▶ _Provided text_:

---------------

In a recent supervision release, Finland's Financial Supervisory Authority (FIN-FSA) published a summary of its updated sanctions risk assessment covering sectors supervised under the Anti-Money Laundering Act. The previous summary was issued in autumn 2024.

The assessment does not attempt to measure which sectors are most likely to breach sanctions. Instead, it evaluates whether the policies, procedures and internal controls in place are adequate in light of each sector’s sanctions risk exposure, particularly compliance with sanctions regulations and national freezing orders.

The regulator’s core conclusion is that overall sanctions risk exposure has not materially changed since the previous assessment.

But the areas of highest exposure remain clear. Sectors that facilitate quick and seamless cross-border transfers continue to sit in the higher-risk category. This includes credit and payment institutions offering international payment services, registered payment service providers and crypto-asset service providers.

The logic is straightforward. Where funds can move rapidly across borders, the risk environment is inherently more complex. That does not mean these firms are violating sanctions (the FIN-FSA explicitly notes that the assessment does not evaluate the likelihood of breaches) but it does mean their controls must be proportionately strong.

A Test of Post-Guideline Progress

The update focuses heavily on whether supervised entities have strengthened their controls since the FIN-FSA’s Regulations and Guidelines 4/2023 on customer due diligence related to compliance with sanctions regulations and national freezing orders came into force on 1 March 2024.

The original risk assessment relied on data from 2023. The updated version draws on information reported for 2024, along with supervisory findings from 2024 and 2025. In other words, this is the regulator’s first meaningful check-in on how firms responded after the new guidance became binding.

There are signs of progress. The most positive developments have occurred in the insurance sector and among authorised fund management companies, including UCITS and AIF managers. Entities in these sectors have reported that they have largely arranged their controls to meet the minimum requirements set out in law and in the FIN-FSA’s regulations.

---------------

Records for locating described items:
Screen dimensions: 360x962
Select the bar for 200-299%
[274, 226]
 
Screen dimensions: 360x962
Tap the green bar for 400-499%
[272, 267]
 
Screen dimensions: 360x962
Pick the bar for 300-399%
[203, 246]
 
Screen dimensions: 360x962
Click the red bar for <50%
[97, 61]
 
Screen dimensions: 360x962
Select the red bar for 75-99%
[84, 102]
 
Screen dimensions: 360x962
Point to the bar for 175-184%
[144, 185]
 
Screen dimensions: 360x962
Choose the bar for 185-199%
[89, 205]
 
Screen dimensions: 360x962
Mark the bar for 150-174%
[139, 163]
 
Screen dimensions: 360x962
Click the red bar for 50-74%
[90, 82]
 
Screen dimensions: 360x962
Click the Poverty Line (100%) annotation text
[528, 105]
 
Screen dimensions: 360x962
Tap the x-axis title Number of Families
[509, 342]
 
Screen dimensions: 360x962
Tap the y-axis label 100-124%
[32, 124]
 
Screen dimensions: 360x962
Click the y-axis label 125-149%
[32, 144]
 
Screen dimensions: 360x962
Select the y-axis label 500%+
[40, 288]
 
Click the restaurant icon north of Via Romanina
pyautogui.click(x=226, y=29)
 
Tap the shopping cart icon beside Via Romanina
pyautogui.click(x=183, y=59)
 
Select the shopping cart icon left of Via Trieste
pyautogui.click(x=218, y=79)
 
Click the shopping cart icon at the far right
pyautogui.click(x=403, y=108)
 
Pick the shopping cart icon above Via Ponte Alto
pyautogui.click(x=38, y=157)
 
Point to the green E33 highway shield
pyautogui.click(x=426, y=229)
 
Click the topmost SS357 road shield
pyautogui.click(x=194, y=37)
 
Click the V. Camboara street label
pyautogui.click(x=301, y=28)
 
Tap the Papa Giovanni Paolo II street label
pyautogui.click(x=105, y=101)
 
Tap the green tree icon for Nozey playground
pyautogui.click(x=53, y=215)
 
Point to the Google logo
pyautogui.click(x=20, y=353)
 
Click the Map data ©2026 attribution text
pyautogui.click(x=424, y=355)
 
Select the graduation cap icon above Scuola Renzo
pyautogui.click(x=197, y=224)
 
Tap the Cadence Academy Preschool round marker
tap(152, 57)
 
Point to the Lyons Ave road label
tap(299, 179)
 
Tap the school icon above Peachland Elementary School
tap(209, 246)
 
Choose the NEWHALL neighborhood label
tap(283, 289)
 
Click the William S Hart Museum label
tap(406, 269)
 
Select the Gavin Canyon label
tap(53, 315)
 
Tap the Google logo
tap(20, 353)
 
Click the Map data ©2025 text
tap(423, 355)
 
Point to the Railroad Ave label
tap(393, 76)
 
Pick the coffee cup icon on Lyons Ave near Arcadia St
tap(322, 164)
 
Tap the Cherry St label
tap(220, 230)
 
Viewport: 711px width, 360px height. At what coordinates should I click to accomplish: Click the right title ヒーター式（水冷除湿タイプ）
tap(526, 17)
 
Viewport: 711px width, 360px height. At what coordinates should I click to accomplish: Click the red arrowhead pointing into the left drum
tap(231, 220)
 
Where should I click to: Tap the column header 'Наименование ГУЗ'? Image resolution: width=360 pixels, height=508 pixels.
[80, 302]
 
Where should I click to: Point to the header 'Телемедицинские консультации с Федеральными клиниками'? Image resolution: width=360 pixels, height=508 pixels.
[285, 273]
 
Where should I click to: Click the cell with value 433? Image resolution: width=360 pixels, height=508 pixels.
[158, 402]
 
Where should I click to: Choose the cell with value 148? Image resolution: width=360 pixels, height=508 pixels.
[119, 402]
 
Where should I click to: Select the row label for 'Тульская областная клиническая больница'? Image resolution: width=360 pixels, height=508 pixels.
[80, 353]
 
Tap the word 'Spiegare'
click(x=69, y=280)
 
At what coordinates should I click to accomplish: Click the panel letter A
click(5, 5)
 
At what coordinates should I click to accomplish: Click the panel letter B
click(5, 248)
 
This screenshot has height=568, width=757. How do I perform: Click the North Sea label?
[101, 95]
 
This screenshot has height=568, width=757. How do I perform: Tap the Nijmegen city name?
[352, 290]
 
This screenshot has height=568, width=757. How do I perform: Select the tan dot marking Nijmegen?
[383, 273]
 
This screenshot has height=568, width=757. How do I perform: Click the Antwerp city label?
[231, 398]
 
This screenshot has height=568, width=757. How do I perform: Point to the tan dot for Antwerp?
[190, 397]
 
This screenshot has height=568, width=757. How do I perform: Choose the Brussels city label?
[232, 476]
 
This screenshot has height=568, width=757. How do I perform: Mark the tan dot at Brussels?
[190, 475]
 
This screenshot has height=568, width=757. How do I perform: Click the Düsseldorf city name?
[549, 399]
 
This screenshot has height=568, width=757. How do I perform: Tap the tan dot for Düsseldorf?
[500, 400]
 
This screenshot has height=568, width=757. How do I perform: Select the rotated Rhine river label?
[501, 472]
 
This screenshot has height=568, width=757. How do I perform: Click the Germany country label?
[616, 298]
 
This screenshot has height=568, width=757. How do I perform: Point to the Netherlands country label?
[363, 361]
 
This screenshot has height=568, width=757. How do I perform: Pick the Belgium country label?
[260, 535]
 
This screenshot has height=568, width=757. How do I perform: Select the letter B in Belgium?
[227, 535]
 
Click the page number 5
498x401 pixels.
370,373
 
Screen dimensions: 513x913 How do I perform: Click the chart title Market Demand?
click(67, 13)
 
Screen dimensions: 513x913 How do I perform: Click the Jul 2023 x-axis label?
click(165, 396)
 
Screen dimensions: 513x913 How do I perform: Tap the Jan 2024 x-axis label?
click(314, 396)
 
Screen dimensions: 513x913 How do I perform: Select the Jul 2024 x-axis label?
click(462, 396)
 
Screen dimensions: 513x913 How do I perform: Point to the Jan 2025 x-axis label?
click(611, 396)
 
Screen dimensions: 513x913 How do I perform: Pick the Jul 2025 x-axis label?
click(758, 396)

---------------

From the text on the FIN-FSA sanctions risk assessment, list every type of entity that is placed in the higher-risk category.

▶ _Task output_:
- Credit and payment institutions offering international payment services
- Registered payment service providers
- Crypto-asset service providers